Sold: Diary of 28-Year-Old JFK
Kennedy recorded his impressions of a formative trip through post-War Europe
In the summer of 1945, John Fitzgerald Kennedy, age 28, traveled throughout Europe as a reporter for Hearst Newspapers. Inside a three-ringed, leather diary, he chronicled his impressions of countries broken by war and plagued by political unease. That diary was recently sold for $718,750, according to RR Auction.
Kennedy gave the diary to Deirdre Henderson, a research assistant, tasked with coordinating an advisory committee for JFK’s first campaign for Congress. "Sen. John F. Kennedy gave me the diary in 1959 so that I could better understand his ideas on foreign policy," Henderson told Todd Bookman of NPR. "I shelved it. You had to realize the pace of the campaign.”
After Kennedy was assassinated in 1963, Henderson couldn’t bring herself to contend with the diary—the memories were too painful. So it sat on her shelf for some 30 years, until Henderson decided to publish the diary in the book Prelude to Leadership.
Included in the recent auction sale were 61 loose-leaf pages—some typed out by Kennedy, others hand-written—that had been organized into a small binder, according to RR Auction.
These pages describe a formative time for the young man who would one day become the 35th president of the United States. During his tour of Europe, Kennedy followed Winston Churchill on the campaign trail, viewed Hitler’s bunker in Germany, and attended the famed “Big Three” meeting between Churchill, Joseph Stalin, and Harry Truman. In his diary, Kennedy recorded his musings on French statesman Charles de Gaulle (“people are disappointed with [him]”), along with prescient thoughts on Russia.
“The clash with Russia...may be finally and indefinitely postponed by the eventual discovery of a weapon so horrible that it will truthfully mean the abolishment of all the nations employing it,” wrote Kennedy, who would spend much of his presidency contending with the threat of nuclear attack by the Soviet Union.

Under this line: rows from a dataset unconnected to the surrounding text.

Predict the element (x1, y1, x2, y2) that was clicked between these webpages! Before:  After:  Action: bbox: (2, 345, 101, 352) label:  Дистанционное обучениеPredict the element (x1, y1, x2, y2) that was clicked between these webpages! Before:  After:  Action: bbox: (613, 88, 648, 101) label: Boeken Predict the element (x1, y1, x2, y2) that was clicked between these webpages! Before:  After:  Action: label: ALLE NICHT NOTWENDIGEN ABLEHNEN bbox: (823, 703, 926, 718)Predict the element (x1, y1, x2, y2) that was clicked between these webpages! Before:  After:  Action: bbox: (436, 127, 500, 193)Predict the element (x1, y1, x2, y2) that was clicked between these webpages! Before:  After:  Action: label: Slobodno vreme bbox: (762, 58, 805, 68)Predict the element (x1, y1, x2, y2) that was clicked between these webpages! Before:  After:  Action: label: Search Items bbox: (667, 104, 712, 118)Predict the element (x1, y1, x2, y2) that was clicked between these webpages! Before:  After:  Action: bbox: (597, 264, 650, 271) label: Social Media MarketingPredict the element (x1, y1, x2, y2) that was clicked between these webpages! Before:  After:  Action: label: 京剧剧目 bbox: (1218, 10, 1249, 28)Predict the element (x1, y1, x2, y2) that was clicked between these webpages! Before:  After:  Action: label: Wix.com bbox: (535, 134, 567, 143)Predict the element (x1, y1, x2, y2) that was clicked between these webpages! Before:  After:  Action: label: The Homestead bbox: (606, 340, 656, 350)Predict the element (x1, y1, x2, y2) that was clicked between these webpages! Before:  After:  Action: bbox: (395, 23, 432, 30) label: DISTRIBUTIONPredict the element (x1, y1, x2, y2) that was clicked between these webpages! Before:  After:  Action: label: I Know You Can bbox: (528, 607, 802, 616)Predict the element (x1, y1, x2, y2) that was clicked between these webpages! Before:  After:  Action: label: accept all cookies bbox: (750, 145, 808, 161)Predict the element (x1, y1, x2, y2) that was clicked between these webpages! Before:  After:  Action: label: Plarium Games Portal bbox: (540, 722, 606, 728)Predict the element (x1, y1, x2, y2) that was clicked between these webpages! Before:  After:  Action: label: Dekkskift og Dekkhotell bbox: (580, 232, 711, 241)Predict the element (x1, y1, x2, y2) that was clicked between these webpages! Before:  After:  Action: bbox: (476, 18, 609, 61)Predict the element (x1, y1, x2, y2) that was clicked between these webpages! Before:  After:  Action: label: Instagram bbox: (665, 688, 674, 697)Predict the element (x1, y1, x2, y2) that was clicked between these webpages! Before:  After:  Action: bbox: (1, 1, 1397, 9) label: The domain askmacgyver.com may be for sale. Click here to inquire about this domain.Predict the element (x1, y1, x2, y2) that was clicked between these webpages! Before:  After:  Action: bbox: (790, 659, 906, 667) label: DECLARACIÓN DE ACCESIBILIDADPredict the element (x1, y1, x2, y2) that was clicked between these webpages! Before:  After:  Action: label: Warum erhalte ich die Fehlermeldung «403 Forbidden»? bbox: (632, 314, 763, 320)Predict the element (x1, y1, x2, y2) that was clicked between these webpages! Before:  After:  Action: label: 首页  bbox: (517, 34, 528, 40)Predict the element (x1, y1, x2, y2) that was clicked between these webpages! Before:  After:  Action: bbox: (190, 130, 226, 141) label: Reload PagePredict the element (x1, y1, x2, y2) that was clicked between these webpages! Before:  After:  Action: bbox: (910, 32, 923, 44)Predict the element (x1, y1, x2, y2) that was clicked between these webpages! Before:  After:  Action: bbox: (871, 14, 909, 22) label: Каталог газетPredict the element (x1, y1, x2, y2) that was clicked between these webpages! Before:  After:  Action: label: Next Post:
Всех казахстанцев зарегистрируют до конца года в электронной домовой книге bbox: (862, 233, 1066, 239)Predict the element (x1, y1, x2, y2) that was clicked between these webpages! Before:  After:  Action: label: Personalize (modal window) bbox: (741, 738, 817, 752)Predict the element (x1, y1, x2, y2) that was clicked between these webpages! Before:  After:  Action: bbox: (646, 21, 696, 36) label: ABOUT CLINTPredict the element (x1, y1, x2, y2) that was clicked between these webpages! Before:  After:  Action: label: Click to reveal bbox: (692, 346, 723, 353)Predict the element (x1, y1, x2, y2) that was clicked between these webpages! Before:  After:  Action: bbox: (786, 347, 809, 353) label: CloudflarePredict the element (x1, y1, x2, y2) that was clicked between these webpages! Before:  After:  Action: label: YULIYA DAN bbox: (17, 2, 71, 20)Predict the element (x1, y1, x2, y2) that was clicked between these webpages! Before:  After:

The devastation that Kennedy observed in post-War Berlin seems to have moved him deeply. He describes “the stench—sickish and sweet from dead bodies.” But his assessment of Hitler sparked a controversy when the diary was first published in the 1990s, according to NPR’s Bookman.
“[Y]ou can easily understand how that within a few years Hitler will emerge from the hatred that surrounds him now as one of the most significant figures who ever lived,” Kennedy wrote. “He had in him the stuff of which legends are made.”
In an interview, however, Henderson argued that Kennedy was not expressing German dictator, as Crystal Hill at the Associated Press reports. "He said that in reference to the mystery surrounding him and not the evil he represented," Henderson said.
Also contained in the diary are the reflections of a nascent politician. “The best politician,” Kennedy mused, “is the man who does not think too much of the political consequences of his every act.”